_The problem_
Could you restate word for word the lines running from the one with "This screenshot has" to the end of the data, both ends included, but without pictures?

=== Begin Enclosure ===

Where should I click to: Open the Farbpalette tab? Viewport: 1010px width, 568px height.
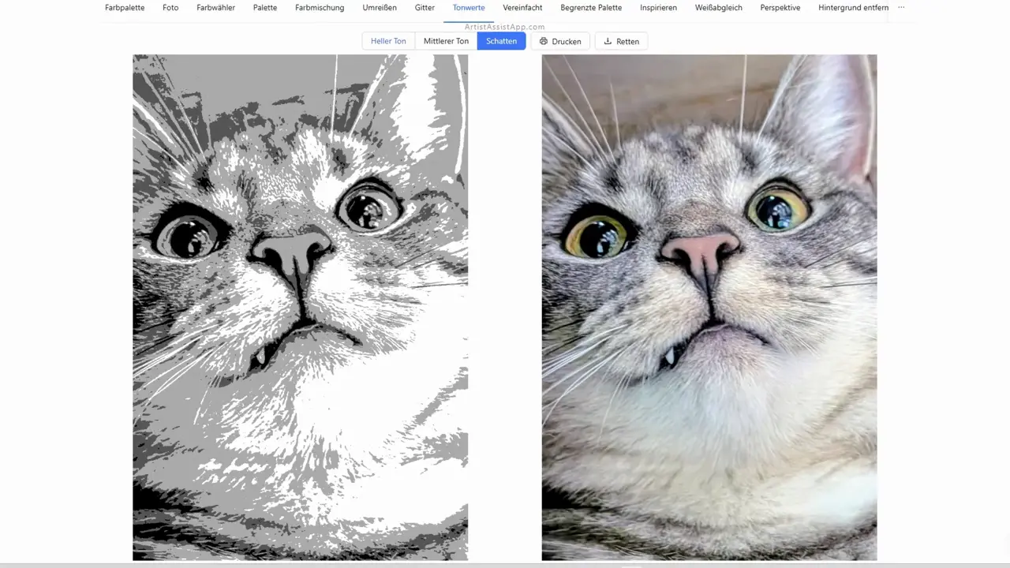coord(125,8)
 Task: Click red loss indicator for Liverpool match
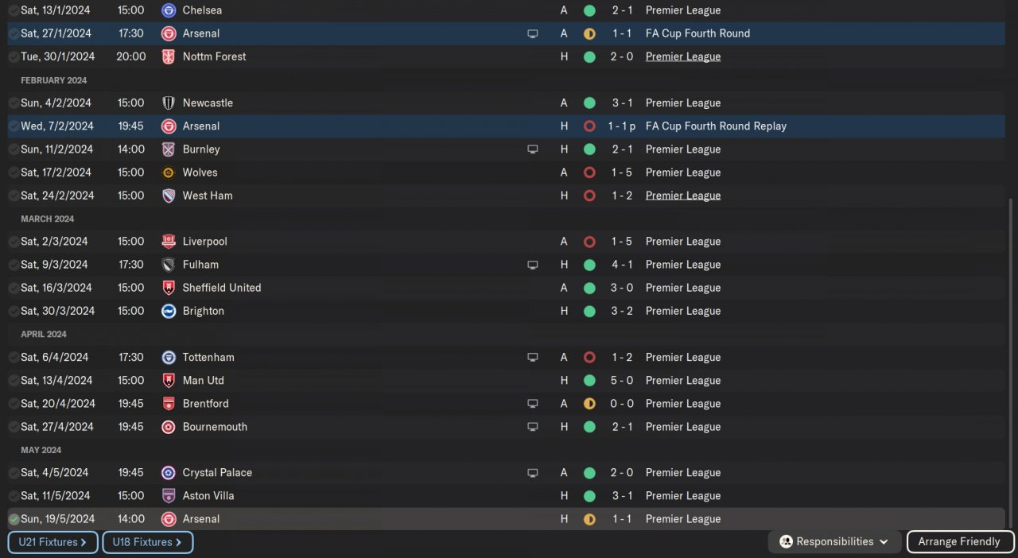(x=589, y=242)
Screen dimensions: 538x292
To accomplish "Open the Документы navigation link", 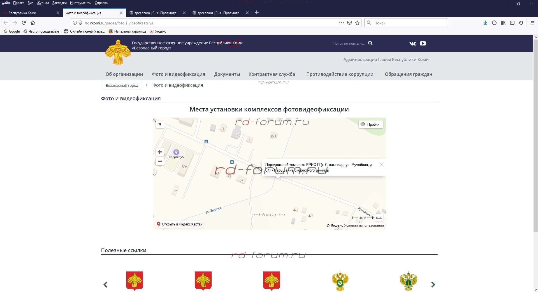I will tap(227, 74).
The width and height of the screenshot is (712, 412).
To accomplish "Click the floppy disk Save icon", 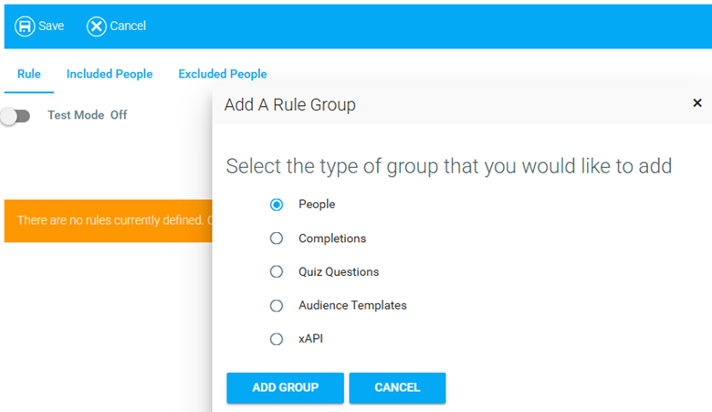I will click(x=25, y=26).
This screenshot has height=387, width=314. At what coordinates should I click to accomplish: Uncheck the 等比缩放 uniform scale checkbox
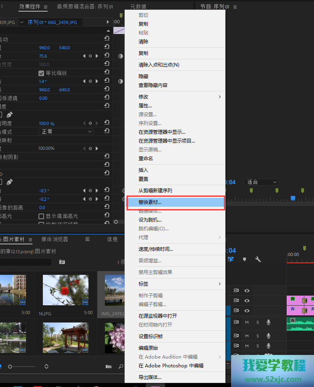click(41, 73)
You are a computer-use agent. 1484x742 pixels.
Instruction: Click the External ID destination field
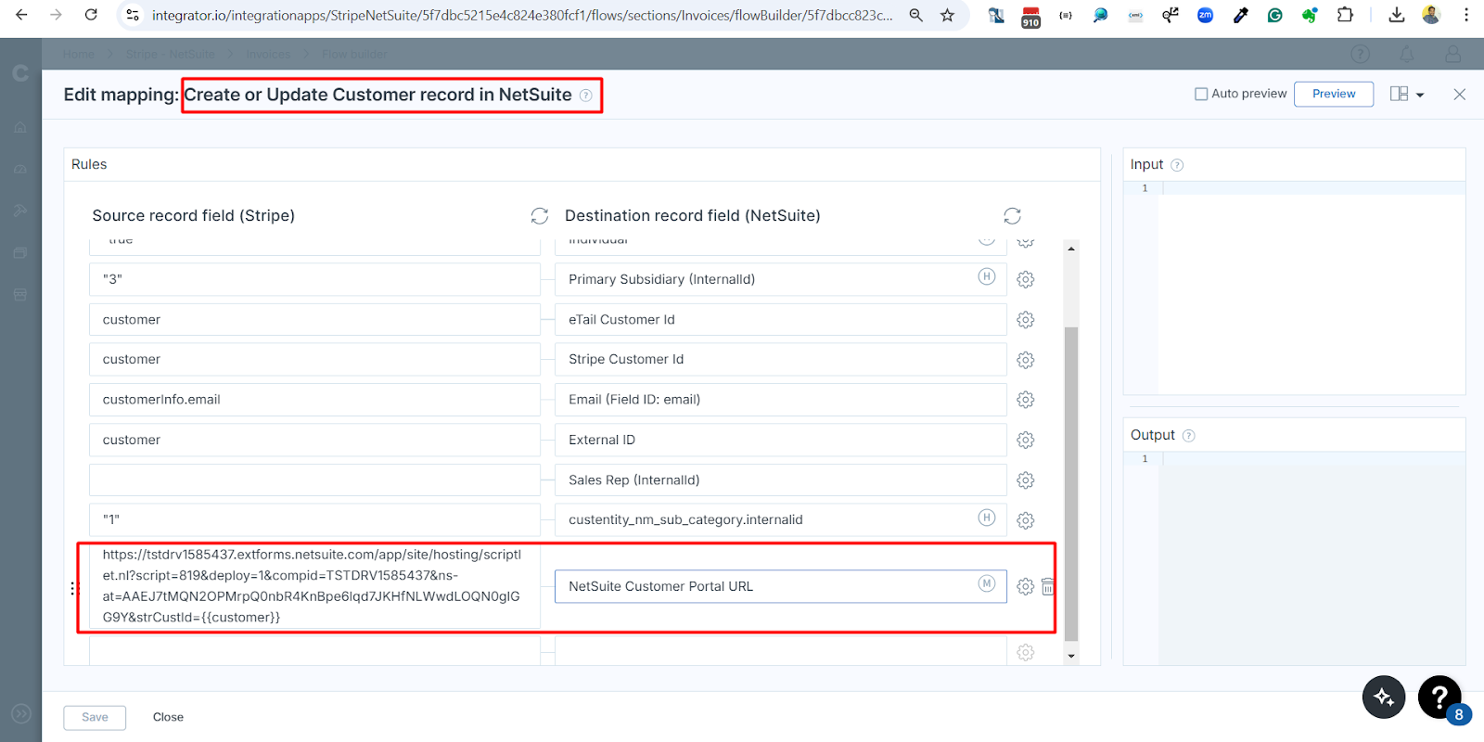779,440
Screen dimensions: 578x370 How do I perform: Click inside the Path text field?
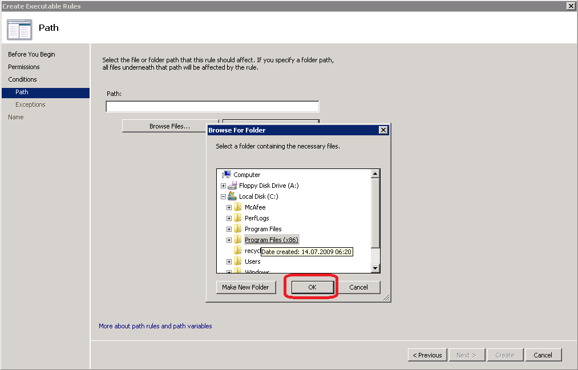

=== End Enclosure ===

_Response_
This screenshot has height=387, width=314. At what coordinates should I click to accomplish: Uncheck the 等比缩放 uniform scale checkbox
click(41, 73)
You are a computer-use agent. 1484x742 pixels.
Instruction: Click the External ID destination field
779,440
Screen dimensions: 578x370 How do I perform: Click inside the Path text field?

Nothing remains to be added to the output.